The article is a result of my research on continental European paintings in York Art Gallery, completed as a part of the project National Inventory of Continental European Paintings. Two late gothic panels, painted on both sides, contain the depictions of three saints in half-length on each side. Nowadays only one of these panels is still in York Art Gallery, as the other one was stolen and its current location remains unknown.

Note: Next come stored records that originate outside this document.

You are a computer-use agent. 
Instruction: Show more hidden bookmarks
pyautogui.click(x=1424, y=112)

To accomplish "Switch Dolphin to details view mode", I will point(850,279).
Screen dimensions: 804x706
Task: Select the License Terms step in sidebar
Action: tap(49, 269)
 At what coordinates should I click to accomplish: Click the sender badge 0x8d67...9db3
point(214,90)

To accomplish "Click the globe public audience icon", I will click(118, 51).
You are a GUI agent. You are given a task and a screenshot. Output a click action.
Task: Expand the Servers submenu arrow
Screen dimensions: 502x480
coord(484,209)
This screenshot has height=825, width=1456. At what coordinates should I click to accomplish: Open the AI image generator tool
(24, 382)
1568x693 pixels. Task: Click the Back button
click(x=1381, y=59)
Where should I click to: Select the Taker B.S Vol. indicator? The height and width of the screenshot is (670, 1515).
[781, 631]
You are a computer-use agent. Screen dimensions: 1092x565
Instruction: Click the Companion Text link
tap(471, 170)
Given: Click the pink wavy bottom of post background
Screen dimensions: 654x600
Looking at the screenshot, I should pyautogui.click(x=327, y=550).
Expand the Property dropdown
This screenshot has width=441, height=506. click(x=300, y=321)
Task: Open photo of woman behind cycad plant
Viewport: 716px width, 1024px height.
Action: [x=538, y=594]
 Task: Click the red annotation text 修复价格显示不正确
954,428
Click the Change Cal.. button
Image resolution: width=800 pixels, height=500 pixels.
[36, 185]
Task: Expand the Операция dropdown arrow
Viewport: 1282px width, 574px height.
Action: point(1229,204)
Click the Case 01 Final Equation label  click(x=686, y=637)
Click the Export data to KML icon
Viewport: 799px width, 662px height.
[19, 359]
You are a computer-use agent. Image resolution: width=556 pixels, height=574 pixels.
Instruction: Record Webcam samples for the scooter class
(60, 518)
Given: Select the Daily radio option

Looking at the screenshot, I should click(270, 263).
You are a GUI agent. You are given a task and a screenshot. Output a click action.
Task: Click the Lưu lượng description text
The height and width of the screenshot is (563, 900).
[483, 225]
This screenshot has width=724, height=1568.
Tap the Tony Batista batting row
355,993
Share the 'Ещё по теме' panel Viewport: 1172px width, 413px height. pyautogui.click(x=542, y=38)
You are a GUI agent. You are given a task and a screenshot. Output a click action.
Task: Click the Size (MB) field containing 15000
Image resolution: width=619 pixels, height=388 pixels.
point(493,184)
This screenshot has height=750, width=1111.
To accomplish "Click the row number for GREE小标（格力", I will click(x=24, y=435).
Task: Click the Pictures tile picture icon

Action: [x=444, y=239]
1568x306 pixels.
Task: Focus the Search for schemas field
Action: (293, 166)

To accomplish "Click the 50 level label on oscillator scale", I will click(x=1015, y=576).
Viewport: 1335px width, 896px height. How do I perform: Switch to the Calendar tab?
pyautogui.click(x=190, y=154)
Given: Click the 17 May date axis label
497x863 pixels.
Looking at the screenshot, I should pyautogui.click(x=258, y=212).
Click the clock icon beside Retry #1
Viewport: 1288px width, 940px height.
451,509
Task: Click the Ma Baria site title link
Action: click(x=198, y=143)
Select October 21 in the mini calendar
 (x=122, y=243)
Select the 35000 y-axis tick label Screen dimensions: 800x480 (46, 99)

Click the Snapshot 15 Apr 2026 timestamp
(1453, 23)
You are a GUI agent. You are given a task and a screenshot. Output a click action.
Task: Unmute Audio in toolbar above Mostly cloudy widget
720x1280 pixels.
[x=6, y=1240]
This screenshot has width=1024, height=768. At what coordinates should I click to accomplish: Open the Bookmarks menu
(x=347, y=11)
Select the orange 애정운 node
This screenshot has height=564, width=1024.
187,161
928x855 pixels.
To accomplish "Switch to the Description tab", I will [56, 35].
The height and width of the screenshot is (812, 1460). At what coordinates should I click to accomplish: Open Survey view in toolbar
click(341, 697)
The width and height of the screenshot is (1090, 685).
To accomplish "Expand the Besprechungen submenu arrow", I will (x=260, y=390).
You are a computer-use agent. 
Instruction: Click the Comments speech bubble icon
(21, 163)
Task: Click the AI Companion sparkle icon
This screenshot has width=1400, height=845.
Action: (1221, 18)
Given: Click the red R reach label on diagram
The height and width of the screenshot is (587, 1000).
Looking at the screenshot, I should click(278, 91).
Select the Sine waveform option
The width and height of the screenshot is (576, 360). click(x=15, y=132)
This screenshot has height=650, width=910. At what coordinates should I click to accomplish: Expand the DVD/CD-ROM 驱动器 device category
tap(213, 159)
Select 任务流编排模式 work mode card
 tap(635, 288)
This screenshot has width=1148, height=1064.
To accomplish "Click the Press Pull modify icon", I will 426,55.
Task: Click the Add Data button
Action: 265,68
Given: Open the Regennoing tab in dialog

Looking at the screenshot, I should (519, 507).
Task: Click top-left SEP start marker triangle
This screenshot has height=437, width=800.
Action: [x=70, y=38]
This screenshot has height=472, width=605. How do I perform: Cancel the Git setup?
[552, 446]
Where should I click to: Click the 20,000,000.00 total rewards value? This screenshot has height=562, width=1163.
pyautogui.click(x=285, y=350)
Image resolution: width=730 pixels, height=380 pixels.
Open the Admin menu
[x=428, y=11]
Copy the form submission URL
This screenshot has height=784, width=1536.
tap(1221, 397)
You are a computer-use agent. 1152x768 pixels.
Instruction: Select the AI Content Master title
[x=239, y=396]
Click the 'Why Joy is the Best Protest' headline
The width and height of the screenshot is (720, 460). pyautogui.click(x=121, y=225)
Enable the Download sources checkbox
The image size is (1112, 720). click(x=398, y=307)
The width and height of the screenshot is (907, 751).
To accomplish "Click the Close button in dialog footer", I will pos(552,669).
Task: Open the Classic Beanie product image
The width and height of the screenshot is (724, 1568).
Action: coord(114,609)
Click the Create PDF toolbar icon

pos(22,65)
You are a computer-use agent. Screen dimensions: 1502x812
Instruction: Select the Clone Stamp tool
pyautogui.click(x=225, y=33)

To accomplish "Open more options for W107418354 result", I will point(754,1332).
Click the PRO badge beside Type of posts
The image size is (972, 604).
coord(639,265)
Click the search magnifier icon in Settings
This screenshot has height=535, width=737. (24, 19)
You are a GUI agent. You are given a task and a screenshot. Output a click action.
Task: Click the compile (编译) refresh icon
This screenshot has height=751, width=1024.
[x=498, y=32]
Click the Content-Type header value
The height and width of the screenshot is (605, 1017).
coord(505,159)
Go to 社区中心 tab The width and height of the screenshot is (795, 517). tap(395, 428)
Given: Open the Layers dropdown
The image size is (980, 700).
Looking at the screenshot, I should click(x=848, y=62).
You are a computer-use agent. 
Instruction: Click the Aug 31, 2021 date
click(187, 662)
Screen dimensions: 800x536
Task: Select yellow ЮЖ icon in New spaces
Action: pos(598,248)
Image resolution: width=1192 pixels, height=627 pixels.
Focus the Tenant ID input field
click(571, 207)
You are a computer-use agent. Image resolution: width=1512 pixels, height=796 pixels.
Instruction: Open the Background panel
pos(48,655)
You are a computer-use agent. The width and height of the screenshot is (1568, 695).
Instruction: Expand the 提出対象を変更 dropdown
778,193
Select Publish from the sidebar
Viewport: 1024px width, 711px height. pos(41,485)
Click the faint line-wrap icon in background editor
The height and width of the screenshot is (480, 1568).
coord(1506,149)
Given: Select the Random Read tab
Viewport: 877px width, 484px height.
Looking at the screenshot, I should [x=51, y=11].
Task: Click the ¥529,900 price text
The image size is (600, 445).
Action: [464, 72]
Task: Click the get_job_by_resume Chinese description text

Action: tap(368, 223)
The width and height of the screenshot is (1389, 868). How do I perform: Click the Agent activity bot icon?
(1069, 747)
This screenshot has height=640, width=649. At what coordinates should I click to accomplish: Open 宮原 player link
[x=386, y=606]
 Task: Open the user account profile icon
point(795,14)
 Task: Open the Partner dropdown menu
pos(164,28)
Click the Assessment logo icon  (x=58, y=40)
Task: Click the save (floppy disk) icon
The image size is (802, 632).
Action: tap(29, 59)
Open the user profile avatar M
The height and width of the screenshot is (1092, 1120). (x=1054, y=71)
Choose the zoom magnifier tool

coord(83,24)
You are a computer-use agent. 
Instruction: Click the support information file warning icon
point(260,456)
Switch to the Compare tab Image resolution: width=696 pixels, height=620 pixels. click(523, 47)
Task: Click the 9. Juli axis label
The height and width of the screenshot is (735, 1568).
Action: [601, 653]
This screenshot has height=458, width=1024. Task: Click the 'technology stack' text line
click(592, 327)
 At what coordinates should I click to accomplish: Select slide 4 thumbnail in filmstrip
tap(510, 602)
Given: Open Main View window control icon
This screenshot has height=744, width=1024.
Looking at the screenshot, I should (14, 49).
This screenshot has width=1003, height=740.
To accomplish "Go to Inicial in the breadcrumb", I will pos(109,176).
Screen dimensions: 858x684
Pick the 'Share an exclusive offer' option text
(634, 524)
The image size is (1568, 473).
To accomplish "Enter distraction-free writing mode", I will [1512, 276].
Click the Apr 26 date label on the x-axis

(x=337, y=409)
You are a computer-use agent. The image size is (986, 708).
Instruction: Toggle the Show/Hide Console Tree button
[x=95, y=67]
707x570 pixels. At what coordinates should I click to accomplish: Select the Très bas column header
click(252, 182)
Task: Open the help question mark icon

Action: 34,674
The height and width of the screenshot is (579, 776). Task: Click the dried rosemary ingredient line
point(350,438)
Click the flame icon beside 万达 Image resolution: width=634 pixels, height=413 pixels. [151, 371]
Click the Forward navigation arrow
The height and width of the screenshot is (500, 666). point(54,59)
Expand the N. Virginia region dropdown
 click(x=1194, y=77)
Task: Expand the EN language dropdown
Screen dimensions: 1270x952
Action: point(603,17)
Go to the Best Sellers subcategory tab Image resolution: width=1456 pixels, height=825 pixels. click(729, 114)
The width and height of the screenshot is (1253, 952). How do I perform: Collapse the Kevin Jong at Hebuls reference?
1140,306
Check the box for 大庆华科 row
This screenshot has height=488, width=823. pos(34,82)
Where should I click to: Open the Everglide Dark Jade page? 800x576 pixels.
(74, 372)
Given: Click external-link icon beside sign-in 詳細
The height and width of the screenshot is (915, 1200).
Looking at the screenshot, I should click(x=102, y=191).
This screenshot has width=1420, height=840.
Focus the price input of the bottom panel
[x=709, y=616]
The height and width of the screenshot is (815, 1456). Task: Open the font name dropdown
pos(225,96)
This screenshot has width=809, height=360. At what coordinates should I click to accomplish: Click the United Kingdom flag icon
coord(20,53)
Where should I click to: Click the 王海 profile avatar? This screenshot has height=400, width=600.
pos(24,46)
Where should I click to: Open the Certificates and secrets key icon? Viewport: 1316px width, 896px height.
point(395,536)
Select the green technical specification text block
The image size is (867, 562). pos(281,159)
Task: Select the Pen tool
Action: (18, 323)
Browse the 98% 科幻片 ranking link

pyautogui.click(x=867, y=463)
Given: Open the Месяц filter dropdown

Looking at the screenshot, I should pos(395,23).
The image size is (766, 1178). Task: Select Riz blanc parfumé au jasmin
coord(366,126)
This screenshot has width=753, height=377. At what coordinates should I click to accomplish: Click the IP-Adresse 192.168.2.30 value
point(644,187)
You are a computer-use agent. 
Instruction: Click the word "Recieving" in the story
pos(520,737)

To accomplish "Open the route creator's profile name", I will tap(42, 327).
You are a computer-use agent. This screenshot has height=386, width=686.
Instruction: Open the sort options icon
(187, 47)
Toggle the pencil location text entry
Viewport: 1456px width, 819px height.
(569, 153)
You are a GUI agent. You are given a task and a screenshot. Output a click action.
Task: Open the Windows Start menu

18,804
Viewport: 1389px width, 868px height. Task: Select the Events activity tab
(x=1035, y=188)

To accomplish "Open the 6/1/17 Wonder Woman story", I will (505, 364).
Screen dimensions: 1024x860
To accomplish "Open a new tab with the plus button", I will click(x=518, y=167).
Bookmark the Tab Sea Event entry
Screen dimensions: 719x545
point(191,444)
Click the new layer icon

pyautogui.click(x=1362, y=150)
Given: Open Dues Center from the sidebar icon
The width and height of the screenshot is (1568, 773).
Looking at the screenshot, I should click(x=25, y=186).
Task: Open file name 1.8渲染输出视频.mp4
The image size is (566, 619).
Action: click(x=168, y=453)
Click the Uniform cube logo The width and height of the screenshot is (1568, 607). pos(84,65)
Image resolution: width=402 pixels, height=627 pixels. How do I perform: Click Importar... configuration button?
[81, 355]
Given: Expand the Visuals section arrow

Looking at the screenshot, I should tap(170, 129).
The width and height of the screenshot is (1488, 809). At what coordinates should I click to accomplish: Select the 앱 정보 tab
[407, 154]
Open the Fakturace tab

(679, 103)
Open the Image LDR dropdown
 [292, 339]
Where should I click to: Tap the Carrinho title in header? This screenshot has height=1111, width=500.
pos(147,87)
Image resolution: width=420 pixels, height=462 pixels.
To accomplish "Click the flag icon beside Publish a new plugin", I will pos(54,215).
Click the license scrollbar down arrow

It seems that the panels from York used to be the wings of predellas; however, my research questions traditional assumption that they may be considered as the parts of predella of the altar of St Catherine of Siena, completed in 1464 by the workshop of Hans Pleydenwurff, to the St Catherine’s Church of the Dominican Nuns’ Convent in Nuremberg. The whole structure did not survive; only its wings are now in the Germanisches Nationalmuseum in Nuremberg and in the North Carolina Museum of Art, Raleigh NC, USA. York panels were for sure created around the same time (1460s) and by the same workshop, but in my opinion not as a part of that retable. Additionally, I believe that the panels from York have been prepared as the left wings of two different predellas; it even seems that they may not have originally been of the same size.